BAs need to demonstrate soft skills that can really make a difference, such as team building, problem solving, active listening, negotiation skills and adaptability — all of which are done with a customer focus. They’re great at providing support to project teams and sponsors.

How has the role evolved in BGL Tech?

Developing our skills
10 years ago, most of the BAs were working on in-house software/process projects that involved 2–3 systems with a multitude of manual paper procedures, supporting a single business unit or product. The entire project team shared space on one floor, with many of the stakeholders just a few floors away. BAs understood the systems and processes so well, they didn’t necessarily need extensive assistance from Subject Matter Experts (SMEs).

Since then, BGL has expanded and as such, business and project complexity has grown faster than ever before. In many cases, systems interact, integrations and interfaces become more crucial and complex, and users/customers expect more from the systems. It’s the role of the BA to collate information from key stakeholders, and this increased complexity has pushed them to:

  • Strengthen their elicitation techniques to cater for the immense amount of information and complexity, and cross-functional connections
  • Use these elicitation skills to discover requirements that are unknown when the project starts, adding immense value to the changing landscape
  • Strengthen analysis techniques to make the critical connections between functions, processes, rules, data and the end-to-end customer experience
  • Increase the use of collaboration techniques.

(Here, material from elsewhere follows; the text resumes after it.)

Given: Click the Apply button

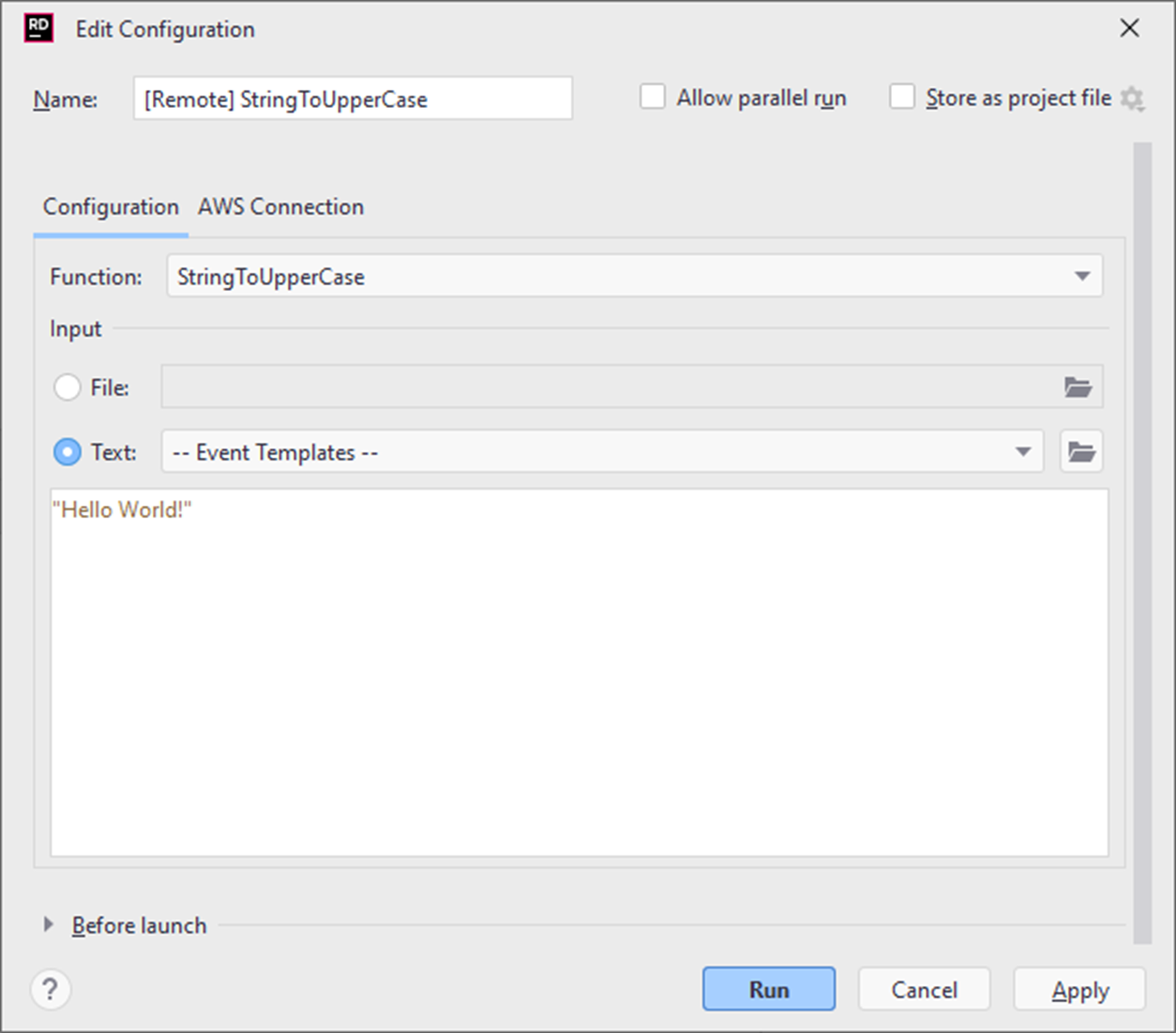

In the past, solutions may have been more obvious. Now, defining solutions for complex systems requires meaningful collaboration across a diverse group of stakeholders
  • Strengthen their facilitation techniques to help stakeholders focus, prioritise, and discover requirements as we learn together

Moving from Waterfall to Agile
Previously, most BAs would work in a traditional Waterfall environment, where templates were the norm and the software development life cycle was clearly defined with a regimented organisation-wide or application release schedule.

Today though, BGL has taken on a much more Agile approach to deliver solutions.

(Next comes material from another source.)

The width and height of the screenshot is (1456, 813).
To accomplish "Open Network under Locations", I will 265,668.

The role of the BA in projects using this Agile approach has been a bit ambiguous, but in general the Agile approach complements a movement towards more collaboration and flexibility in solution delivery.

BAs working on projects using the more Agile approach need to:

  • Utilise techniques that inspire collaboration and meaningful dialogue to generate effective and innovative solutions
  • Understand their role and how it adds value to the solution delivery
  • Understand that timing and deliverables may change
  • Be an advocate for the value they add to the project and the overall business strategy
  • Let go of role definition based on governance processes and focus on the essence, value, and goal of what you do as a BA

Striving to deliver solutions faster
Time and cost have always been a key focus of solution delivery. BGL constantly strives to deliver solutions faster, meaning we need to alter our practices to work more efficiently.

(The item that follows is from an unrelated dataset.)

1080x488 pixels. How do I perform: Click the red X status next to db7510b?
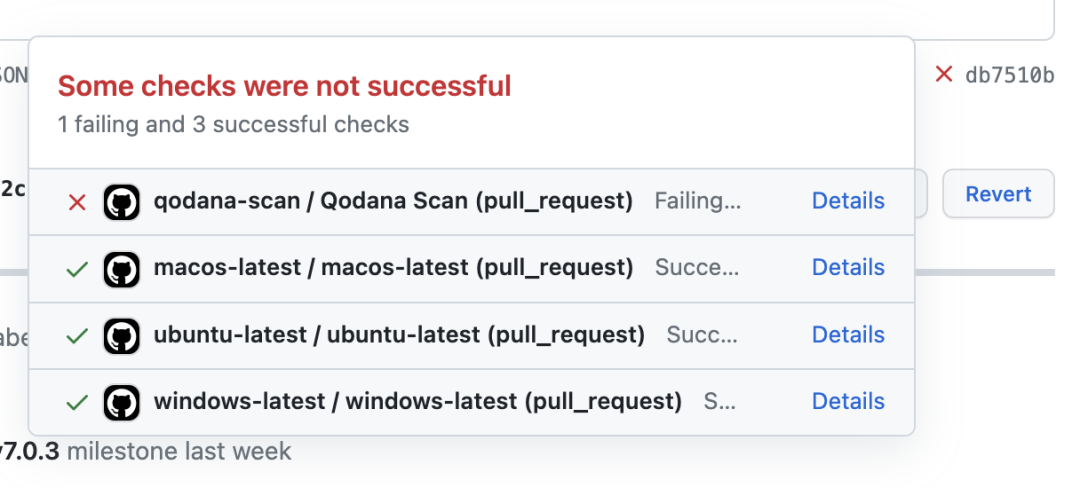pyautogui.click(x=943, y=74)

In recent years, this pressure has resulted in tighter timelines for business analysis and requirements. With increased complexity and shorter timelines, BAs have needed to:

  • Review their practices and techniques to maximize efficiency
  • Consider how they use meeting time, collaborating more, and in smaller groups to get work done
  • Re-evaluate how they document requirements, often documenting in smaller pieces rather than big requirements documents (no more BRDs)
  • Think about increasing alignment to other projects to integrate value across solutions
  • Understand and communicate solution priorities and risks; base the requirements and testing plans accordingly
  • Ask for more time where needed with a solid plan in place to provide value to the stakeholders, and identify the business risks

The future of Business Analysis

I believe that BAs will find themselves having an increased focus on business value, strategy, and delivering results.

The demand for BAs with these skills is only going to increase in the years to come. BAs will need to learn to look beyond project scope to understand why the business needs to change, and help to communicate the benefits of doing so. For companies to survive and thrive in an increasingly competitive and globalised world, BAs will need to move beyond facilitation and requirements management and embrace architecture and design.